À partir de là, des outils peuvent être adoptés pour suivre l’empreinte carbone de ses services numériques, et notamment des pages web. Nous pouvons citer Ecoindex ou encore Ecometer.

Surmonter les obstacles à l’éco-conception

Comme tout changement dans une entreprise, l’éco-conception s’accompagne de quelques défis. Le manque d’expérience peut être l’un d’entre eux. Par où commencer ? Que faut-il modifier en premier ? Il peut être difficile d’obtenir des réponses. L’idée est plutôt de commencer progressivement en adoptant, dans un premier temps, les pratiques jugées comme les plus importantes par les experts du secteur. « À force d’en regarder une, deux puis trois, cela va ouvrir plein d’autres petites portes vers les autres bonnes pratiques », illustre Antonin Savoie.
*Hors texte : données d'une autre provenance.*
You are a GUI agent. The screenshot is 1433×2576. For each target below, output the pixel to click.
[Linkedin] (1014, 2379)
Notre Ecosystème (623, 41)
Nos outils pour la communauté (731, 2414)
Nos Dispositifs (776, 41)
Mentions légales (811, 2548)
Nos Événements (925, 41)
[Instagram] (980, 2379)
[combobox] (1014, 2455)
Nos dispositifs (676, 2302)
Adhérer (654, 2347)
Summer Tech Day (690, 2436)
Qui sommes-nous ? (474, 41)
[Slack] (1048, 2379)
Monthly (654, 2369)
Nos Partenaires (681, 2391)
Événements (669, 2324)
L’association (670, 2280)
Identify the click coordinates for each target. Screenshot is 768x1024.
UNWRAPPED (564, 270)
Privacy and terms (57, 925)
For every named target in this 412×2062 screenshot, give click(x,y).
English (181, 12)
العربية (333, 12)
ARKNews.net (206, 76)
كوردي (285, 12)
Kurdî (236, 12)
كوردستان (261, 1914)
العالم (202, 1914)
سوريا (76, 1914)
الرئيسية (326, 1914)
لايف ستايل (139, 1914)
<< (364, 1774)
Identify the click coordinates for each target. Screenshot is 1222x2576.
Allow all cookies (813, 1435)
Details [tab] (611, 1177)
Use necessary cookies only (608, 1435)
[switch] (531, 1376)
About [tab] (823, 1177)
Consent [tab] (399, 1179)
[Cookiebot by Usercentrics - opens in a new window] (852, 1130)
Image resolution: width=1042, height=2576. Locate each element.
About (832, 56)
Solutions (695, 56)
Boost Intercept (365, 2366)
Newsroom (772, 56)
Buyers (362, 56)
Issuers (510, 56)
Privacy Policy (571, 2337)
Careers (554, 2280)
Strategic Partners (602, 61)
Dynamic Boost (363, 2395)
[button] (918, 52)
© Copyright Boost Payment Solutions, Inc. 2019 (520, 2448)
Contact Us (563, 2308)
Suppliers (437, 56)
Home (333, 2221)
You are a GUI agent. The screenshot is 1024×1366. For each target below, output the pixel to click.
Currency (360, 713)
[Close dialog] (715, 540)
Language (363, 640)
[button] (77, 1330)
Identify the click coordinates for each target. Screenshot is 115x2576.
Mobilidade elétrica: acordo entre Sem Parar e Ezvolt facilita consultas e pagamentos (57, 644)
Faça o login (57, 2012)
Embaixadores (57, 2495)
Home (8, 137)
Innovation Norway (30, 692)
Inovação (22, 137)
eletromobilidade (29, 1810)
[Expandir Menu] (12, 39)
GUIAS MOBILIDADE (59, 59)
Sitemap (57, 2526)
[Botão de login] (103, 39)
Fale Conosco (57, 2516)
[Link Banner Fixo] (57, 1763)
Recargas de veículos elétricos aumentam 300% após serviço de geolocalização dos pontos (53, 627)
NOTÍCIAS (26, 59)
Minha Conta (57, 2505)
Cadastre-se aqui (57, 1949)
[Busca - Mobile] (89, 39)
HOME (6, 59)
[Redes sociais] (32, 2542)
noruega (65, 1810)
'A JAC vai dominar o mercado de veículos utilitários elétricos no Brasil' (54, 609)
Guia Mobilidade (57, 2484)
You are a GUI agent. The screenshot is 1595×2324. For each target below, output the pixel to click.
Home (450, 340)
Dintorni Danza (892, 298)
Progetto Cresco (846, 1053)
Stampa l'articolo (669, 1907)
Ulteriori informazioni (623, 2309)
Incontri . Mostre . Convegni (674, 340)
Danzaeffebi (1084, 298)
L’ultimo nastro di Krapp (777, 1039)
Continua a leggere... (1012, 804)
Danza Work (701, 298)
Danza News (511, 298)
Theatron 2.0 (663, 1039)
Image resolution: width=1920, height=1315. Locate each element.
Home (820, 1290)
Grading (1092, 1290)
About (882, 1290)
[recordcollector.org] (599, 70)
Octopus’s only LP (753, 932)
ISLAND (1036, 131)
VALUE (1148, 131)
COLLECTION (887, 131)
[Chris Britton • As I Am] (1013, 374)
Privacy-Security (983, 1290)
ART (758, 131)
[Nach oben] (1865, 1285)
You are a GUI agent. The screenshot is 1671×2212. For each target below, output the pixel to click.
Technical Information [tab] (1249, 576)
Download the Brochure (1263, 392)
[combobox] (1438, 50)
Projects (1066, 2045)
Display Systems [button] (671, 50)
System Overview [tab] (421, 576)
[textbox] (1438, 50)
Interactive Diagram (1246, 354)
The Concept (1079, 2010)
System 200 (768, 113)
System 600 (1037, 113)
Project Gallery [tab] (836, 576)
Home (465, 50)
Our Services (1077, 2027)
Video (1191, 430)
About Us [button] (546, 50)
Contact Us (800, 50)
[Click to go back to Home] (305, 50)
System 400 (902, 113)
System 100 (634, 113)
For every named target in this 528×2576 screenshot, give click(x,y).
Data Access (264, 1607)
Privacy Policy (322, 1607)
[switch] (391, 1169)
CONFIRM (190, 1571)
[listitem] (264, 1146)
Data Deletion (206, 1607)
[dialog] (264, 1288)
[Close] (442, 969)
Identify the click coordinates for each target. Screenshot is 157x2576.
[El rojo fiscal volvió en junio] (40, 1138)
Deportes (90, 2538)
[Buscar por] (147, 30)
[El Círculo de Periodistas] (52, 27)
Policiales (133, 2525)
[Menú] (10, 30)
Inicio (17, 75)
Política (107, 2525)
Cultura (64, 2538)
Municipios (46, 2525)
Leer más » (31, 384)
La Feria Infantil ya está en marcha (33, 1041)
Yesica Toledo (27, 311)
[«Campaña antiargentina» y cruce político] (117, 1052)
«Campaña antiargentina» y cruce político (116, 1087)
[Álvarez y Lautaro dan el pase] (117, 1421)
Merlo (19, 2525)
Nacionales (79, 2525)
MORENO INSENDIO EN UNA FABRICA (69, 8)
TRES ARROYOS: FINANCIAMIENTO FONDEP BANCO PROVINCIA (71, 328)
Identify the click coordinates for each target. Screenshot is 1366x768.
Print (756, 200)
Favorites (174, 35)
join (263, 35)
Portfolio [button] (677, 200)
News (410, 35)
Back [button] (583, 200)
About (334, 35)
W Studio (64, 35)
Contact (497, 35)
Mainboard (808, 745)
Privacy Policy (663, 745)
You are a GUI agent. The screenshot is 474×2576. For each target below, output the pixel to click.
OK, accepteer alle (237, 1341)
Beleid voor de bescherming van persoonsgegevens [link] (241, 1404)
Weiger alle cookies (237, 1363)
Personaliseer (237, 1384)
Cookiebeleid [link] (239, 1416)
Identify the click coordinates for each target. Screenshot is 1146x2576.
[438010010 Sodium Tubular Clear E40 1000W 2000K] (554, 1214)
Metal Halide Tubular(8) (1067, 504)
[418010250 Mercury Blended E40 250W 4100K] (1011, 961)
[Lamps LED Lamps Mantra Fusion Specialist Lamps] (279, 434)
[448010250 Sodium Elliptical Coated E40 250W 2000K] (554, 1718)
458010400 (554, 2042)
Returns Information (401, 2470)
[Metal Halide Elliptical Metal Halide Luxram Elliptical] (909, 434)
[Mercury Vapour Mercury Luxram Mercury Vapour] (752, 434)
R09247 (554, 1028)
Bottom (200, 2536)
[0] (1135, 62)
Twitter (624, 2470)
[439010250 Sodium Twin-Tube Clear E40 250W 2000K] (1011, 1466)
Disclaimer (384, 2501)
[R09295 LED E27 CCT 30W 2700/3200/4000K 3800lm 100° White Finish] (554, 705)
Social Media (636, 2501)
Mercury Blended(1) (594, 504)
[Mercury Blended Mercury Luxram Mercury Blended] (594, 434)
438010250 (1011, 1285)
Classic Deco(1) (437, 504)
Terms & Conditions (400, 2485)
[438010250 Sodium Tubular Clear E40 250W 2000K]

Le budget peut également être un point épineux, révèle Annabel Vincent, dont l’une des missions est de gérer la partie budgétaire des projets clients. « On me demande “Est-ce que l’éco-conception ne va pas me coûter plus cher ?”. Non, justement, cela va certainement coûter moins cher parce qu’on va vraiment se focaliser sur ce qui est important pour les utilisateurs finaux », assure-t-elle.

Outre l’effort environnemental, l’éco-conception a un effet domino positif dans une organisation : seules les fonctionnalités utiles sont développées, permettant d’améliorer l’expérience utilisateur. L’équipe de développement passe alors moins de temps à créer des fonctionnalités qui ne seront pas ou peu utilisées, ce qui permet de réaliser des économies considérables. « C’est un cercle vertueux. Il faut réussir à rentrer dedans, mais une fois qu’on y est, on a ces trois bénéfices-là », conclut le Lead Developer de Kaliop.